These VMware products can remotely execute code, so update now
Experts warn there could be a strong rise in breaches once a proof-of-concept for the vulnerabilities is released
Published on 18th January 2023
Cybersecurity researchers from the Horizon3 Attack Team have announced plans to release a proof-of-concept (PoC) exploit for a critical vulnerability discovered in a number of VMware products.
Having a PoC released means cybercriminals will get an easy explanation of how to exploit a flaw, which could result in a strong rise in successful breaches.
The flaw in question is tracked as CVE-2022-47966, a vulnerability that allows threat actors to remotely execute code in ManageEngine servers that have had the SAML-based single-sign-on (SSO) enabled at some point in the past (so turning the feature off will solve nothing). The vulnerable endpoints are using an outdated third-party dependency called Apache Santuario, the researchers said, adding that the attackers need not authenticate in order to run the code remotely.
Spray and pray
“The vulnerability is easy to exploit and a good candidate for attackers to ‘spray and pray’ across the Internet. This vulnerability allows for remote code execution as NT AUTHORITY\SYSTEM, essentially giving an attacker complete control over the system,” the researchers warned.

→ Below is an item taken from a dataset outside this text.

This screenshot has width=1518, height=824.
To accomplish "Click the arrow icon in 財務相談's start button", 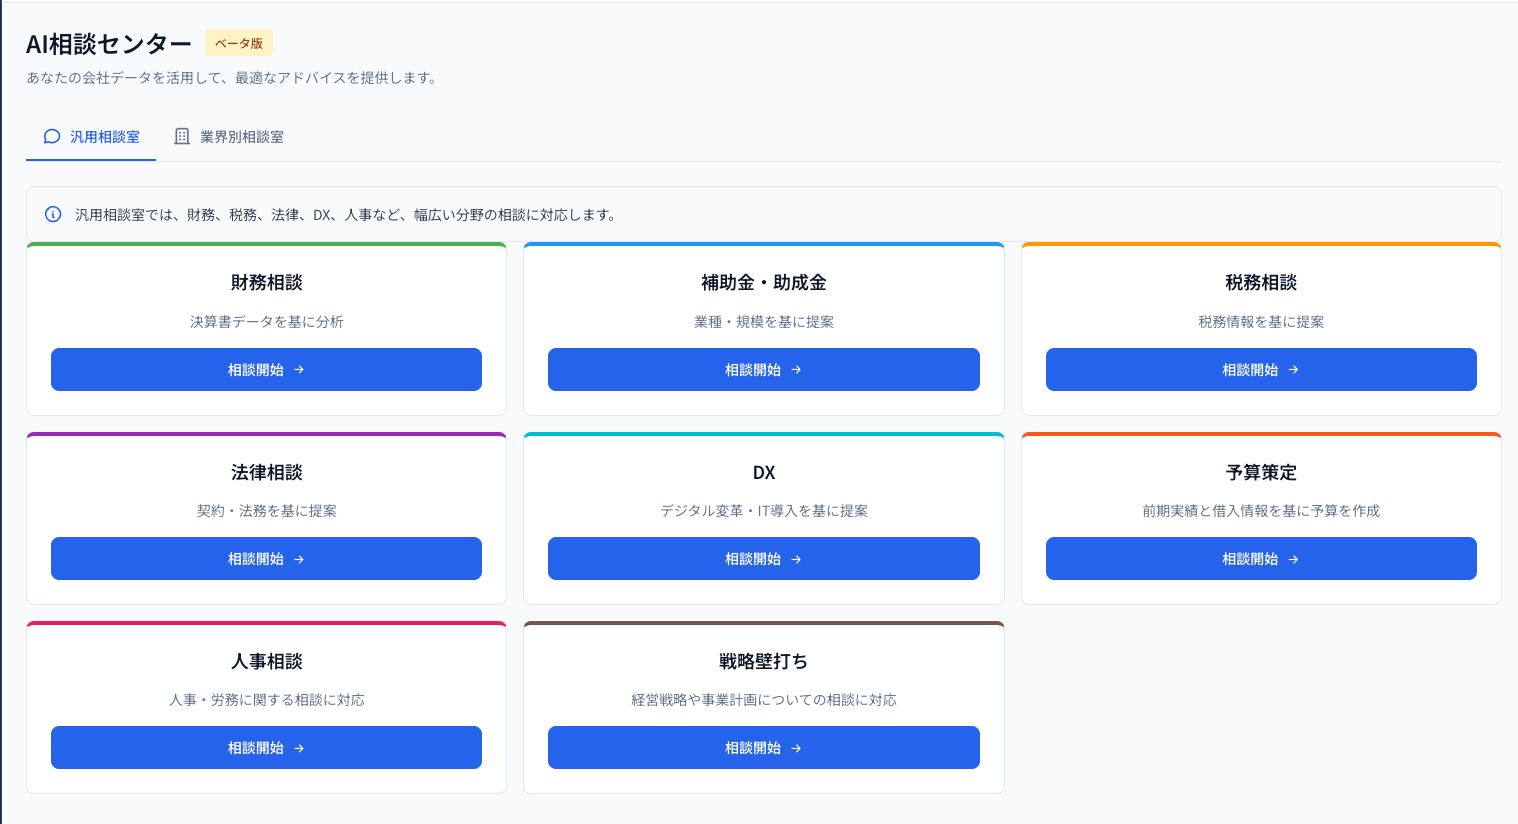I will (300, 369).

“If a user determines they have been compromised, additional investigation is required to determine any damage an attacker has done. Once an attacker has SYSTEM level access to the endpoint, attackers are likely to begin dumping credentials via LSASS or leverage existing public tooling to access stored application credentials to conduct lateral movement.”
Although almost all ManageEngine products are vulnerable to the flaw, parent company Zoho was said to have already released a patch.
Using Shodan to search for unpatched endpoints, the researchers found “thousands” of vulnerable ManageEngine products, instances of ServiceDesk Plus and Endpoint Central.
Right now, there are no reports of CVE-2022-47966 being exploited in the wild, but if IT admins don’t patch the vulnerability on time, we can expect such reports to start pouring in sooner rather than later.